Durso Timothy August 4
Research Summary
AI-generated summary
Veradermics (MANE) CTO Timothy Durso Receives Award, Converts Preferred
What Happened
Timothy Durso, Chief Technical Officer of Veradermics (MANE), recorded two related insider events: a grant of 213,352 derivative shares (reported as an award/acquisition at $0.00) on Feb 3, 2026, and on Feb 5, 2026 a conversion of Series A Convertible Preferred Stock into common stock (the filing shows 1,473 shares converted). The award had no cash purchase price (reported $0) and the preferred-to-common conversion occurred automatically immediately prior to the company’s IPO with no cash exchanged.
Key Details
- Transaction dates: Award reported for period ending Feb 3, 2026 (filed Feb 5, 2026); conversion reported Feb 5, 2026.
- Prices: Award reported at $0.00 (no cash paid); conversion reported as N/A (automatic, no cash).
- Shares after transaction: The filing excerpt provided does not state Durso’s total post-transaction common-share holdings.
- Notable footnotes:
- F1: Series A preferred automatically converted into common stock on a 10.067-for-1 basis immediately prior to the IPO; no payment required.
- F2: Some shares are held in a trust for the reporting person’s children (spouse is trustee); the reporting person disclaims beneficial ownership of those trust-held shares.
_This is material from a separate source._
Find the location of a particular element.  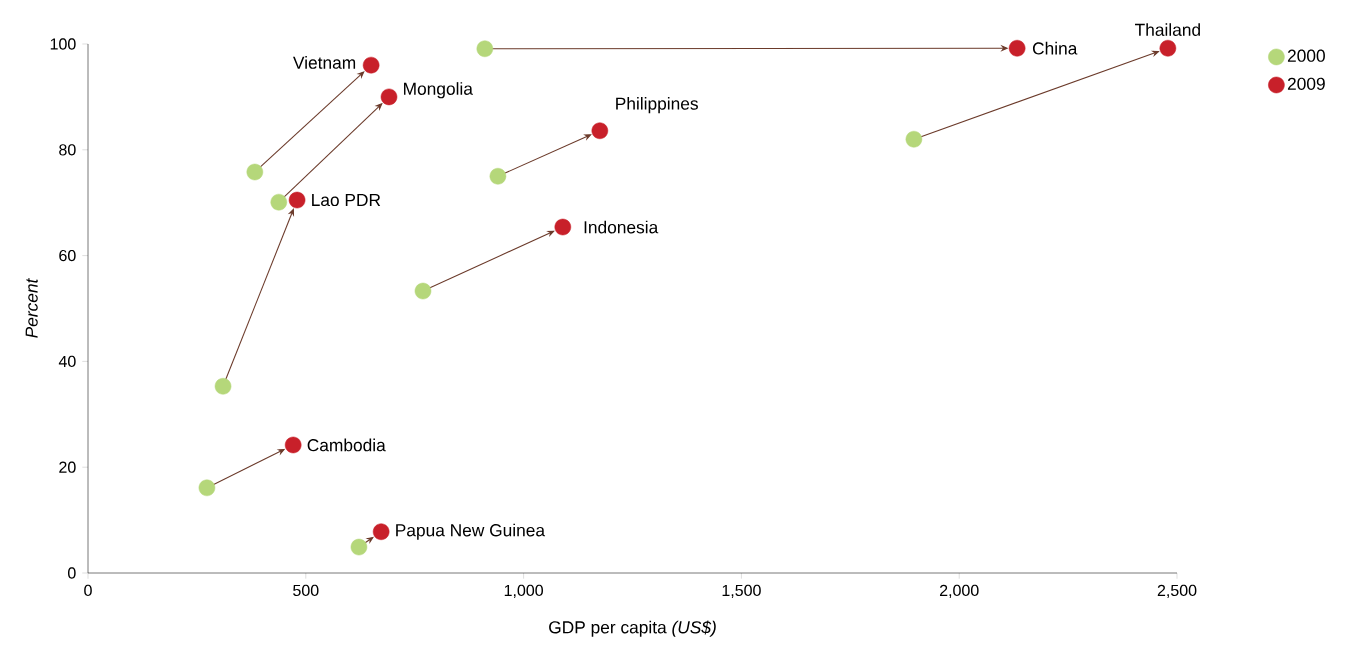

x-tick-label: 0 is located at coordinates (88, 590).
- F3: The 213,352 award is a derivative subject to vesting: 25% vests on Feb 3, 2027, then monthly over the next 36 months, subject to continued service.
- Timeliness: Report was filed Feb 5, 2026 for transactions around Feb 3–5, 2026; no late-filing indication is noted in the excerpt.
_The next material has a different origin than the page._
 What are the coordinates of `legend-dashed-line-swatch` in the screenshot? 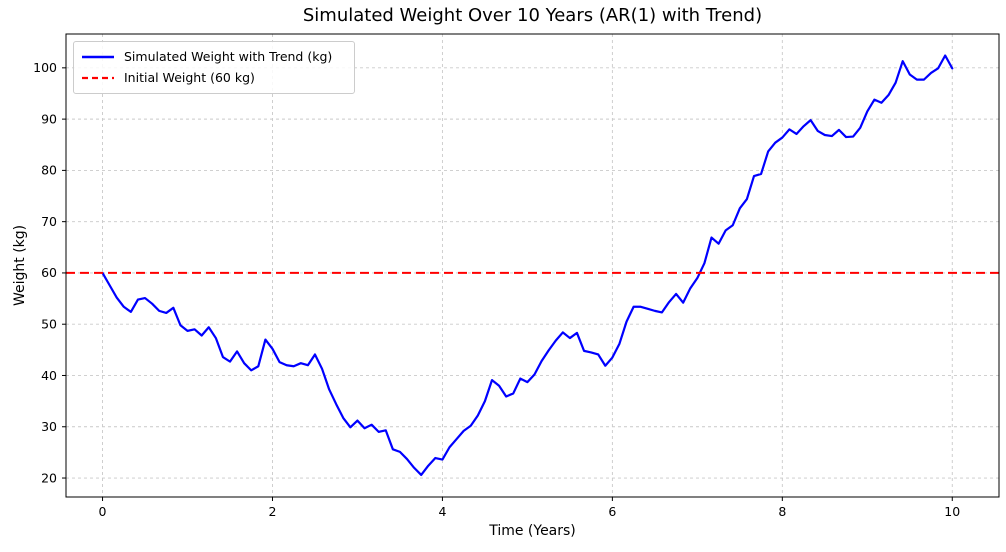 It's located at (98, 78).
Context and plain-language explanation
- The conversion entries reflect the automatic corporate conversion of preferred shares into common stock ahead of the IPO — the preferred position was converted (disposed of as preferred) and common shares were recorded as acquired, with no cash changing hands.
- The 213,352 award is a derivative grant (likely options or restricted units) that vests over time; it is not an immediate open-market purchase or sale. Grants and conversions like these are common around IPOs and corporate restructurings and are not direct indicators of an insider buying or selling stock on the open market.